◆ Dataset content:
════
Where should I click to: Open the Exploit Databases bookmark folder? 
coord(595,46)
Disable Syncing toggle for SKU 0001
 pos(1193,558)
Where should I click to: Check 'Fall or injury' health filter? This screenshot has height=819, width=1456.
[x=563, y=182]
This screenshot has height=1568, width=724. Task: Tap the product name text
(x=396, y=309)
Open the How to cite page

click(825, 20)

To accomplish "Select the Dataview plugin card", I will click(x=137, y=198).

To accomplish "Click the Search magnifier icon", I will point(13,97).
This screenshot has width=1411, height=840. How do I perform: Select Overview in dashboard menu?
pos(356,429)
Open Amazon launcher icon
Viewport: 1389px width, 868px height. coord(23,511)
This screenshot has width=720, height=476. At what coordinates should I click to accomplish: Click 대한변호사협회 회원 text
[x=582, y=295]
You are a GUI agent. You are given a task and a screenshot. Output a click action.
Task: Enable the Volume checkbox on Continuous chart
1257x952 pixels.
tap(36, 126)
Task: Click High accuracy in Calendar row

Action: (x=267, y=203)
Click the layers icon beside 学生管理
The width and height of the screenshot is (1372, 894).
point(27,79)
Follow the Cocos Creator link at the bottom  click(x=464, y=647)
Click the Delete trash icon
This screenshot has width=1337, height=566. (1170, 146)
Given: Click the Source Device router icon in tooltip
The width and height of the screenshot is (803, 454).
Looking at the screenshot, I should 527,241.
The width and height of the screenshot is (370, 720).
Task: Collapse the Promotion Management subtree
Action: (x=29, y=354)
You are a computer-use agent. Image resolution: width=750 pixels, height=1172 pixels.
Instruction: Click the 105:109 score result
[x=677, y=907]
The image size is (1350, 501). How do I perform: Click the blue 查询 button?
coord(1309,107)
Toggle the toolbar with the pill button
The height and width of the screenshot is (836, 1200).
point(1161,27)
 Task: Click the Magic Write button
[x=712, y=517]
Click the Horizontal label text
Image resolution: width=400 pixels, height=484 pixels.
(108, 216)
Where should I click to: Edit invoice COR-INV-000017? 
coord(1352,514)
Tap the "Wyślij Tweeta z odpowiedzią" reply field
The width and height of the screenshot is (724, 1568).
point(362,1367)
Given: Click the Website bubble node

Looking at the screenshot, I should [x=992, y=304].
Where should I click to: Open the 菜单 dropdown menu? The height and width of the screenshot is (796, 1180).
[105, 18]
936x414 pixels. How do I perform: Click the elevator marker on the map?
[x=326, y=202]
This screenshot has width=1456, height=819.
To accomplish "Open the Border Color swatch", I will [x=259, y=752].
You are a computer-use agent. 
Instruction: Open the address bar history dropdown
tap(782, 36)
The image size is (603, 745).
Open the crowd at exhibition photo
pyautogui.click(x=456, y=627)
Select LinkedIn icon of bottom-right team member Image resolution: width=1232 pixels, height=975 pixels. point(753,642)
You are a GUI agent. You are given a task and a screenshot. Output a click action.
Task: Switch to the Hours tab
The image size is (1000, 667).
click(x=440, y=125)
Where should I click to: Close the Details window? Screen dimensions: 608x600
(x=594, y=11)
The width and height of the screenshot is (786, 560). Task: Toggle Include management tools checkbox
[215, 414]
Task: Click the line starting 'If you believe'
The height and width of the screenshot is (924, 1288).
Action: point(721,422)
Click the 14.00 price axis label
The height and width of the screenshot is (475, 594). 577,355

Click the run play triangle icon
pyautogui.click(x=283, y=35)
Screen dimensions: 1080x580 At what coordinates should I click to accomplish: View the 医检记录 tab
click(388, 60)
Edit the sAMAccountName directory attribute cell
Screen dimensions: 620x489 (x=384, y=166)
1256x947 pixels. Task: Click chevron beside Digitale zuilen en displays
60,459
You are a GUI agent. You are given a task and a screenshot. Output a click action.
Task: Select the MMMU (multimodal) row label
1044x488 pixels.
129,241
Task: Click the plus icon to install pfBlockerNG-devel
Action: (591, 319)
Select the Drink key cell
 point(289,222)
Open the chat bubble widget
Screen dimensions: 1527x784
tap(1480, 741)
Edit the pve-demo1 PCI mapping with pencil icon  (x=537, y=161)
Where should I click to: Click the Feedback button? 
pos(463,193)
════
◆ Your task: Update all of the lines above, changing "trash" to "bin" and leaving everything else the same.

◆ Exercise response:
Where should I click to: Open the Exploit Databases bookmark folder? 
coord(595,46)
Disable Syncing toggle for SKU 0001
 pos(1193,558)
Where should I click to: Check 'Fall or injury' health filter? This screenshot has height=819, width=1456.
[x=563, y=182]
This screenshot has height=1568, width=724. Task: Tap the product name text
(x=396, y=309)
Open the How to cite page

click(825, 20)

To accomplish "Select the Dataview plugin card", I will click(x=137, y=198).

To accomplish "Click the Search magnifier icon", I will point(13,97).
This screenshot has width=1411, height=840. How do I perform: Select Overview in dashboard menu?
pos(356,429)
Open Amazon launcher icon
Viewport: 1389px width, 868px height. coord(23,511)
This screenshot has width=720, height=476. At what coordinates should I click to accomplish: Click 대한변호사협회 회원 text
[x=582, y=295]
You are a GUI agent. You are given a task and a screenshot. Output a click action.
Task: Enable the Volume checkbox on Continuous chart
1257x952 pixels.
tap(36, 126)
Task: Click High accuracy in Calendar row

Action: (x=267, y=203)
Click the layers icon beside 学生管理
The width and height of the screenshot is (1372, 894).
point(27,79)
Follow the Cocos Creator link at the bottom  click(x=464, y=647)
Click the Delete bin icon
This screenshot has width=1337, height=566. (1170, 146)
Given: Click the Source Device router icon in tooltip
The width and height of the screenshot is (803, 454).
Looking at the screenshot, I should 527,241.
The width and height of the screenshot is (370, 720).
Task: Collapse the Promotion Management subtree
Action: (x=29, y=354)
You are a computer-use agent. Image resolution: width=750 pixels, height=1172 pixels.
Instruction: Click the 105:109 score result
[x=677, y=907]
The image size is (1350, 501). How do I perform: Click the blue 查询 button?
coord(1309,107)
Toggle the toolbar with the pill button
The height and width of the screenshot is (836, 1200).
point(1161,27)
 Task: Click the Magic Write button
[x=712, y=517]
Click the Horizontal label text
Image resolution: width=400 pixels, height=484 pixels.
(108, 216)
Where should I click to: Edit invoice COR-INV-000017? 
coord(1352,514)
Tap the "Wyślij Tweeta z odpowiedzią" reply field
The width and height of the screenshot is (724, 1568).
point(362,1367)
Given: Click the Website bubble node

Looking at the screenshot, I should [x=992, y=304].
Where should I click to: Open the 菜单 dropdown menu? The height and width of the screenshot is (796, 1180).
[105, 18]
936x414 pixels. How do I perform: Click the elevator marker on the map?
[x=326, y=202]
This screenshot has width=1456, height=819.
To accomplish "Open the Border Color swatch", I will [x=259, y=752].
You are a computer-use agent. 
Instruction: Open the address bar history dropdown
tap(782, 36)
The image size is (603, 745).
Open the crowd at exhibition photo
pyautogui.click(x=456, y=627)
Select LinkedIn icon of bottom-right team member Image resolution: width=1232 pixels, height=975 pixels. point(753,642)
You are a GUI agent. You are given a task and a screenshot. Output a click action.
Task: Switch to the Hours tab
The image size is (1000, 667).
click(x=440, y=125)
Where should I click to: Close the Details window? Screen dimensions: 608x600
(x=594, y=11)
The width and height of the screenshot is (786, 560). Task: Toggle Include management tools checkbox
[215, 414]
Task: Click the line starting 'If you believe'
The height and width of the screenshot is (924, 1288).
Action: point(721,422)
Click the 14.00 price axis label
The height and width of the screenshot is (475, 594). 577,355

Click the run play triangle icon
pyautogui.click(x=283, y=35)
Screen dimensions: 1080x580 At what coordinates should I click to accomplish: View the 医检记录 tab
click(388, 60)
Edit the sAMAccountName directory attribute cell
Screen dimensions: 620x489 (x=384, y=166)
1256x947 pixels. Task: Click chevron beside Digitale zuilen en displays
60,459
You are a GUI agent. You are given a task and a screenshot. Output a click action.
Task: Select the MMMU (multimodal) row label
1044x488 pixels.
129,241
Task: Click the plus icon to install pfBlockerNG-devel
Action: (591, 319)
Select the Drink key cell
 point(289,222)
Open the chat bubble widget
Screen dimensions: 1527x784
tap(1480, 741)
Edit the pve-demo1 PCI mapping with pencil icon  (x=537, y=161)
Where should I click to: Click the Feedback button? 
pos(463,193)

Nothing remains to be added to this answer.